Although Mathieu's equation is easy to solve numerically, and although exact results are achievable in certain limits, a general analytic solution of Mathieu's equation has not yet been achieved. Instead, there exists throughout the literature, both on physics and mathematics, a myriad of approximations and numerical methods which may be used to extract quantities of interest. It is the goal of this paper to collect these approximations together in one place for easy reference, to review them explicitly and explore their regimes of validity. The focus is to illustrate and compare the results found in the vast body of literature on this topic.

This manuscript will focus primarily on applications of Mathieu's equation to the physics of Josephson junctions [[9], [10], [11], [12]], however we will keep the notation general as the results presented herein may be of use across diverse fields. Josephson junctions are elements in superconducting circuits, which are of great interest due to potential applications in quantum technology [9,13,14].

A single Josephson junction is governed by the Hamiltonian

$$H=-4E_C\frac{{\partial }^2}{\partial {\varphi }^2}-E_J\cos \left(\varphi \right)$$

where $E_C=e^2/2C$ is the charging energy, $C$ is the junction capacitance, $E_J$ the Josephson energy and $\varphi$ is the phase difference of the superconducting condensate across the junction. With this Hamiltonian, the time-independent Schödinger equation becomes

$$\left[-4E_C\frac{{\partial }^2}{\partial {\varphi }^2}-E_J\cos \left(\varphi \right)\right]\psi =E\psi .$$

This reduces to Mathieu's equation upon making the substitutions $\varphi /2\to z$, $E/E_C\to a$, $E_J/2E_C\to \eta$. To maintain generality, we will retain the notation of Mathieu's equations, but we will bear these substitutions in mind and make frequent reference to results obtained in the theory of Josephson junctions.

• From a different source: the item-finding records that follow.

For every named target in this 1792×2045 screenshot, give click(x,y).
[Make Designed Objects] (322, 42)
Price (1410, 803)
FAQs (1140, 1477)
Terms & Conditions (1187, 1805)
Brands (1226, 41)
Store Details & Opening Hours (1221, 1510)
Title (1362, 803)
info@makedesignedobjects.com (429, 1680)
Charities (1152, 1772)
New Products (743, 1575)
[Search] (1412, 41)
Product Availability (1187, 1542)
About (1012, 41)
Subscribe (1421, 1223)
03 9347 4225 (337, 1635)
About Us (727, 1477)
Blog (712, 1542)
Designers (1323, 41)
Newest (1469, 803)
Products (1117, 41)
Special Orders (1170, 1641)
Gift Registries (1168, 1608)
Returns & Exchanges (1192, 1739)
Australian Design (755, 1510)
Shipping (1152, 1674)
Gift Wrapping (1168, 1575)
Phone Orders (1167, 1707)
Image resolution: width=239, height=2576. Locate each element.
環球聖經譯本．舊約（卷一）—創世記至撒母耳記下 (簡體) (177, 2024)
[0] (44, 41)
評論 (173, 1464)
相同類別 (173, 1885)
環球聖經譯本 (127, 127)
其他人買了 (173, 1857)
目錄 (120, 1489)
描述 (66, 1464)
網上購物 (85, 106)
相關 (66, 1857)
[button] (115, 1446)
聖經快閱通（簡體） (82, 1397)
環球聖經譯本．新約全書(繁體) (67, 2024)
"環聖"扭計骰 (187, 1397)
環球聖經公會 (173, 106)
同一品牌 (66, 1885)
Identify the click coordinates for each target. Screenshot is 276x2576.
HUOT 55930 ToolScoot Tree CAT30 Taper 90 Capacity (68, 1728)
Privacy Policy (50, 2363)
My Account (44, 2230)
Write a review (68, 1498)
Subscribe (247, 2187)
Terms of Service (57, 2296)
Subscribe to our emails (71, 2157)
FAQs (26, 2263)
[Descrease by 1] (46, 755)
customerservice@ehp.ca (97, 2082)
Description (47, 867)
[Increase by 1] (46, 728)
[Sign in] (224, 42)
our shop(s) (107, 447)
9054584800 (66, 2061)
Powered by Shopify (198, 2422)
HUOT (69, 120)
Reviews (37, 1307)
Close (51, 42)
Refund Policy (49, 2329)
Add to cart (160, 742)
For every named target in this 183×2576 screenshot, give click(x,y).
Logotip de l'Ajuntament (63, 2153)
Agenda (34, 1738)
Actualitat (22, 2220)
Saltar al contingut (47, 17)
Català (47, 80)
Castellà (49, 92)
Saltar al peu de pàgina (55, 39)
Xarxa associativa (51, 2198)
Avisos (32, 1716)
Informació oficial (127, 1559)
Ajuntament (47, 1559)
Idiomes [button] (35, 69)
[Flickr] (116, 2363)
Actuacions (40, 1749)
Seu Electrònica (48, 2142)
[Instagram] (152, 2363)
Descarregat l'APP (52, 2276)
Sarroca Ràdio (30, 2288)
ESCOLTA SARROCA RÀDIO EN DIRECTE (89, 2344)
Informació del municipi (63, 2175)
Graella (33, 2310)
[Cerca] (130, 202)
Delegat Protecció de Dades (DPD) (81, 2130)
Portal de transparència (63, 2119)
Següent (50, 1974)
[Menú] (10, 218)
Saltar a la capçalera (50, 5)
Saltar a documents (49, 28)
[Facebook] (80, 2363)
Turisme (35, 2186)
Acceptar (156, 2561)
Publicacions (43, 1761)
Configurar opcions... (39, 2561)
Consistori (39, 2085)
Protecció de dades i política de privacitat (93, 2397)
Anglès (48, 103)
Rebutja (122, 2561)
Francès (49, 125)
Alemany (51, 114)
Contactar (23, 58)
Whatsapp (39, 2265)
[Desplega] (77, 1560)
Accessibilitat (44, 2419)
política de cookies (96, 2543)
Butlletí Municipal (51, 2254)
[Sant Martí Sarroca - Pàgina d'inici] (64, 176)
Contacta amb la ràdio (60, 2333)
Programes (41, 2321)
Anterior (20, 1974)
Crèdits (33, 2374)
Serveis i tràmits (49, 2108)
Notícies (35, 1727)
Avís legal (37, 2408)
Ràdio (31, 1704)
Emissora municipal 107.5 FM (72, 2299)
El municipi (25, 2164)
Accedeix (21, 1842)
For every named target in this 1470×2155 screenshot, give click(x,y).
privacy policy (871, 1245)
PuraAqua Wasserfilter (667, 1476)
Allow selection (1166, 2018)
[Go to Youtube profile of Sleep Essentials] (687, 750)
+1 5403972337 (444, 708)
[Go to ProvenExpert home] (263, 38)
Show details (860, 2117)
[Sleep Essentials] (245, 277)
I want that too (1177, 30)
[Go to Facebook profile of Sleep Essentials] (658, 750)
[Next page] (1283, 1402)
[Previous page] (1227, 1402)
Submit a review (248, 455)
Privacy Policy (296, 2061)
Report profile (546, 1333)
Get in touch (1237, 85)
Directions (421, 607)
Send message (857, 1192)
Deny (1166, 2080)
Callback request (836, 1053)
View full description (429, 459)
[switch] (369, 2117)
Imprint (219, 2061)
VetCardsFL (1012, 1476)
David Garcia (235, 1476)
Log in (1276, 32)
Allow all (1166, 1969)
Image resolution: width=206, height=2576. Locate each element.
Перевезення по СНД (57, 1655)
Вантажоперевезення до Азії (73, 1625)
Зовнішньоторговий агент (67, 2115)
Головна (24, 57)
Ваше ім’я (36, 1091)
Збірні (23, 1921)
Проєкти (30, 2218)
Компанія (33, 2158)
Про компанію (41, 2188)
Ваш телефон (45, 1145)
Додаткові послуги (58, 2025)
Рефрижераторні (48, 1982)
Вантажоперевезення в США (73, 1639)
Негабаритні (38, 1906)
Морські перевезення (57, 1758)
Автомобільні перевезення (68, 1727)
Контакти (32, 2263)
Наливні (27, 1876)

The focus will be on quantities corresponding to physical observables in Josephson junctions. We will therefore not be concerned with the details of the Mathieu functions themselves (physically, the wavefunctions of the Josephson junction array), but primarily on the characteristic value $a$, the floquet exponent $\nu$, and related quantities depicted in Fig. 1.

Each of these quantities will be discussed in detail below, but each can be understood loosely as follows: $t=b_1-a_0$ is the difference between the lowest characteristic value of an odd-parity Mathieu function and the lowest characteristic value of an even-parity Mathieu function. Physically it corresponds to the bandwidth of the lowest energy band of a Josephson junction.

For characteristic values between $a_1$ and $b_1$, stable Mathieu functions do not exist. $\delta =a_1-b_1$ represents a gap in characteristic values of stable Mathieu functions. Physically, $\delta$ corresponds to the band gap in the energy spectrum of the Josephson junction.

$V\left(\nu \right)=\mathrm{d}a/\mathrm{d}\nu$ is a quantity little discussed in the mathematics literature, but in the physics of Josephson junctions it is known as the effective voltage [9].

In experiments on Josephson junctions the quantity $\eta$ is often a controlled parameter. In fact, if one adopts a SQUID geometry, $E_J$, and by extension $\eta$, can be tuned in real time by adjusting the applied magnetic flux [15]. We are therefore primarily interested with how these various parameters vary with $\eta$. In Fig. 1 we have ploted $a\left(\nu \right)$ and $V\left(\nu \right)$ for $\eta =0$ and $\eta =0.2$.

The limits of both strong coupling ($\eta \gg 1$) and weak coupling ($\eta \ll 1$) are relatively straightforward. In both cases the characteristic values can be expressed as asymptotic expansions in powers of $\eta$ or $1/\eta$ respectively. Below we will explore both of these extreme limits of the model, and investigate the region $\eta \sim 1$ where the approximations are expected to break down. We will also examine properties of Mathieu's equation which may be deduced from periodicity arguments, as these are expected to be valid for any value of $\eta$.